> **What to do**
The answer consists of one number: how many lines of the data below include the string "Warranty".
++++ Data for processing ++++
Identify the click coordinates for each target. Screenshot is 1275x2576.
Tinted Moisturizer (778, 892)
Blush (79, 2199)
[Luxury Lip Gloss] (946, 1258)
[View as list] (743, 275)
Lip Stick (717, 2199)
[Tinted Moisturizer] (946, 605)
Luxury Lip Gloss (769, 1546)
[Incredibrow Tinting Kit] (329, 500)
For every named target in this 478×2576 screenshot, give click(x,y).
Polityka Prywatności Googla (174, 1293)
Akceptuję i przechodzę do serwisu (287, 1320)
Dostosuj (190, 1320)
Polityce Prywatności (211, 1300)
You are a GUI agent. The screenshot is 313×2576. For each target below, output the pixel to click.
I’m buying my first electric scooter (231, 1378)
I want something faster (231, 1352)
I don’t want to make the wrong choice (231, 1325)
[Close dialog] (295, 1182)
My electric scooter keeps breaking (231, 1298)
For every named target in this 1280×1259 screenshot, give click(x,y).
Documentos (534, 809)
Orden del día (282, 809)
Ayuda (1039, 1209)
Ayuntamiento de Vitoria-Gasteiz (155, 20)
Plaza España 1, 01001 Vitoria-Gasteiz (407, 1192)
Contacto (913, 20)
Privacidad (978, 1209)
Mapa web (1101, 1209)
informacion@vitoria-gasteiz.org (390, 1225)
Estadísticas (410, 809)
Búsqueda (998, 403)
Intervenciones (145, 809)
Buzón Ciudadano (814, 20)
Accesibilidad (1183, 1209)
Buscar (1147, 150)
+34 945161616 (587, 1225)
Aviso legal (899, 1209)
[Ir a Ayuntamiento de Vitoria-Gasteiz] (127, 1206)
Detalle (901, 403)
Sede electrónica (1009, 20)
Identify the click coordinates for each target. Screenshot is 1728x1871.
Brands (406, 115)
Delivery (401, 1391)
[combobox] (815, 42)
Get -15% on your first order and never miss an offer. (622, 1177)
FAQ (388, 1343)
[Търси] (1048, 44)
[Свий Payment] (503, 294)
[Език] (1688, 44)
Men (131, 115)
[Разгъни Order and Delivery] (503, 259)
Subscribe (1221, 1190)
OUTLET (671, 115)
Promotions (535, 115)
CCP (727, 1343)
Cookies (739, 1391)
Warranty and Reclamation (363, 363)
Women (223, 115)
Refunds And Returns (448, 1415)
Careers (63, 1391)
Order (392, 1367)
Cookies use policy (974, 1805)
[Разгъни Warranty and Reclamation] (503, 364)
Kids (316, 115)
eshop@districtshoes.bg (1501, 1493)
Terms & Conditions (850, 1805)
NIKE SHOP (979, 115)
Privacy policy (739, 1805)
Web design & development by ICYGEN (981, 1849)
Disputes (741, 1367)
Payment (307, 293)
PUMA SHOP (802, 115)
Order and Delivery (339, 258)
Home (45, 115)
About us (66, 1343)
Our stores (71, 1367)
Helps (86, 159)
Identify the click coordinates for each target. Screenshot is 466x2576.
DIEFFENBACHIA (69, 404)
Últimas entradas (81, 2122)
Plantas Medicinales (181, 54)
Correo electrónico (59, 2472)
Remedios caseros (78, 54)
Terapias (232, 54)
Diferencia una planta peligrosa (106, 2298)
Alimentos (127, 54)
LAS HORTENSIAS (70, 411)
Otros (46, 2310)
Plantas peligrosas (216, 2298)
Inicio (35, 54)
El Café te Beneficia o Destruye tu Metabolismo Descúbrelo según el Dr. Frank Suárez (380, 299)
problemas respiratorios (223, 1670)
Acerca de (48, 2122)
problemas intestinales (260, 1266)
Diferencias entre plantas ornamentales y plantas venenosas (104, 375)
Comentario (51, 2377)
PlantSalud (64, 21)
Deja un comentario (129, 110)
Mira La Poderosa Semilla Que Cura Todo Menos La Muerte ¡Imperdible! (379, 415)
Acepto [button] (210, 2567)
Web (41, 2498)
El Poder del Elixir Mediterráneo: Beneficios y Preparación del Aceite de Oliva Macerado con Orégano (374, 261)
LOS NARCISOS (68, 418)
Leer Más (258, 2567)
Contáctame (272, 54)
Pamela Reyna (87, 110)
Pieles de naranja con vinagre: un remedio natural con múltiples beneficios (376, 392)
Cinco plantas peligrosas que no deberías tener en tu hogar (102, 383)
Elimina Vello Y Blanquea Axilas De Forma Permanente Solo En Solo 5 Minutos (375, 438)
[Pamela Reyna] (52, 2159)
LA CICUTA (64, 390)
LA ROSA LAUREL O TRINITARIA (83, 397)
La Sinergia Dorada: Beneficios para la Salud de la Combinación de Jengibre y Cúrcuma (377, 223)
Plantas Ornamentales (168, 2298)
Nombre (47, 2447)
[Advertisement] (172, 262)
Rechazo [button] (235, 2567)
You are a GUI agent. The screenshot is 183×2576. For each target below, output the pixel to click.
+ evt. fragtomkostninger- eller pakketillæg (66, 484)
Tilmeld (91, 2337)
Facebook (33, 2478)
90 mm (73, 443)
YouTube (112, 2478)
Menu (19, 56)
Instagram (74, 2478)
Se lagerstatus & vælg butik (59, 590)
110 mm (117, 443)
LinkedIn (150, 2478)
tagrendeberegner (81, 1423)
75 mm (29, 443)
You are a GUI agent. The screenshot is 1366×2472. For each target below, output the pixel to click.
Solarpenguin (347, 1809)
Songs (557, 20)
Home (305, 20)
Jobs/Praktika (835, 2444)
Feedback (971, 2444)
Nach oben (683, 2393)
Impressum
++++
> **The answer**
2